→ DATA UNDER STUDY:
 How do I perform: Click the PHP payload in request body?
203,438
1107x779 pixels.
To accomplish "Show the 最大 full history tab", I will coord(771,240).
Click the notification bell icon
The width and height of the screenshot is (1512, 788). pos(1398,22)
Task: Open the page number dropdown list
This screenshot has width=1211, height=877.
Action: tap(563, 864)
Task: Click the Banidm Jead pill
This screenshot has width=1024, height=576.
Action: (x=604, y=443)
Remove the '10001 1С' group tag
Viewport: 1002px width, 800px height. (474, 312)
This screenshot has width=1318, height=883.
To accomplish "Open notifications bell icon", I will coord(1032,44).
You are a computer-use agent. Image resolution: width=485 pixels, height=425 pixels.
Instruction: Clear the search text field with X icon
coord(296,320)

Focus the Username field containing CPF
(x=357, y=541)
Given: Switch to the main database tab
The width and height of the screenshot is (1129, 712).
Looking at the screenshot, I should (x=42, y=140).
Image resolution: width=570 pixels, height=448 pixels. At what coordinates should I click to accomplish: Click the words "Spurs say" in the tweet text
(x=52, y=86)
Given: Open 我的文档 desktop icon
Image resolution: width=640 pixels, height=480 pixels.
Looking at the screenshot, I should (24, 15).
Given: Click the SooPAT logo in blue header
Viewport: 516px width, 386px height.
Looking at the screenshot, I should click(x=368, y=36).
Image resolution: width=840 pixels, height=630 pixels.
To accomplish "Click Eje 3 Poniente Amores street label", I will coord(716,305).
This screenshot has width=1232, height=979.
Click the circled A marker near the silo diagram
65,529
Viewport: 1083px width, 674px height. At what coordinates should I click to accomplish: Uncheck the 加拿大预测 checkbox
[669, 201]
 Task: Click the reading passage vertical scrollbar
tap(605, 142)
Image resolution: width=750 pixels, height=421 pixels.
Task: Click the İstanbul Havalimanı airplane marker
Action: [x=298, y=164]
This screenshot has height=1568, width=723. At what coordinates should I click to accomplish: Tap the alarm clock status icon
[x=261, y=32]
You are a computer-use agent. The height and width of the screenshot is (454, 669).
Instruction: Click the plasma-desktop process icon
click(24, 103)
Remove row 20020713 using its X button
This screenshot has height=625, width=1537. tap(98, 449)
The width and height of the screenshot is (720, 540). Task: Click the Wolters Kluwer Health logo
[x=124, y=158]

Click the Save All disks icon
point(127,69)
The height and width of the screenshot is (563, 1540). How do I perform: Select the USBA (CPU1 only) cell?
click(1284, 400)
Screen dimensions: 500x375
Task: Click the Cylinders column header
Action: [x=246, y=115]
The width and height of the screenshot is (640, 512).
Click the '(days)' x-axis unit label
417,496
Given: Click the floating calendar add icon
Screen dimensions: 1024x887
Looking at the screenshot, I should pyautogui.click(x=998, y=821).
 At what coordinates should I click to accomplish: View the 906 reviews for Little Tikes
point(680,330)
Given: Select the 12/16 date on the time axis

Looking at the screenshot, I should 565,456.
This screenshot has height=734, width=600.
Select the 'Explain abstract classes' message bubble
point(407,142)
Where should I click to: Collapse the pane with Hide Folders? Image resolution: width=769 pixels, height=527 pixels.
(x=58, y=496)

→ EXERCISE DESCRIPTION:
Reprint the entire listing exactly.

→ ANSWER BOX:
 How do I perform: Click the PHP payload in request body?
203,438
1107x779 pixels.
To accomplish "Show the 最大 full history tab", I will coord(771,240).
Click the notification bell icon
The width and height of the screenshot is (1512, 788). pos(1398,22)
Task: Open the page number dropdown list
This screenshot has width=1211, height=877.
Action: tap(563, 864)
Task: Click the Banidm Jead pill
This screenshot has width=1024, height=576.
Action: (x=604, y=443)
Remove the '10001 1С' group tag
Viewport: 1002px width, 800px height. (474, 312)
This screenshot has width=1318, height=883.
To accomplish "Open notifications bell icon", I will coord(1032,44).
You are a computer-use agent. Image resolution: width=485 pixels, height=425 pixels.
Instruction: Clear the search text field with X icon
coord(296,320)

Focus the Username field containing CPF
(x=357, y=541)
Given: Switch to the main database tab
The width and height of the screenshot is (1129, 712).
Looking at the screenshot, I should (x=42, y=140).
Image resolution: width=570 pixels, height=448 pixels. At what coordinates should I click to accomplish: Click the words "Spurs say" in the tweet text
(x=52, y=86)
Given: Open 我的文档 desktop icon
Image resolution: width=640 pixels, height=480 pixels.
Looking at the screenshot, I should (24, 15).
Given: Click the SooPAT logo in blue header
Viewport: 516px width, 386px height.
Looking at the screenshot, I should click(x=368, y=36).
Image resolution: width=840 pixels, height=630 pixels.
To accomplish "Click Eje 3 Poniente Amores street label", I will coord(716,305).
This screenshot has width=1232, height=979.
Click the circled A marker near the silo diagram
65,529
Viewport: 1083px width, 674px height. At what coordinates should I click to accomplish: Uncheck the 加拿大预测 checkbox
[669, 201]
 Task: Click the reading passage vertical scrollbar
tap(605, 142)
Image resolution: width=750 pixels, height=421 pixels.
Task: Click the İstanbul Havalimanı airplane marker
Action: [x=298, y=164]
This screenshot has height=1568, width=723. At what coordinates should I click to accomplish: Tap the alarm clock status icon
[x=261, y=32]
You are a computer-use agent. The height and width of the screenshot is (454, 669).
Instruction: Click the plasma-desktop process icon
click(24, 103)
Remove row 20020713 using its X button
This screenshot has height=625, width=1537. tap(98, 449)
The width and height of the screenshot is (720, 540). Task: Click the Wolters Kluwer Health logo
[x=124, y=158]

Click the Save All disks icon
point(127,69)
The height and width of the screenshot is (563, 1540). How do I perform: Select the USBA (CPU1 only) cell?
click(1284, 400)
Screen dimensions: 500x375
Task: Click the Cylinders column header
Action: [x=246, y=115]
The width and height of the screenshot is (640, 512).
Click the '(days)' x-axis unit label
417,496
Given: Click the floating calendar add icon
Screen dimensions: 1024x887
Looking at the screenshot, I should pyautogui.click(x=998, y=821).
 At what coordinates should I click to accomplish: View the 906 reviews for Little Tikes
point(680,330)
Given: Select the 12/16 date on the time axis

Looking at the screenshot, I should 565,456.
This screenshot has height=734, width=600.
Select the 'Explain abstract classes' message bubble
point(407,142)
Where should I click to: Collapse the pane with Hide Folders? Image resolution: width=769 pixels, height=527 pixels.
(x=58, y=496)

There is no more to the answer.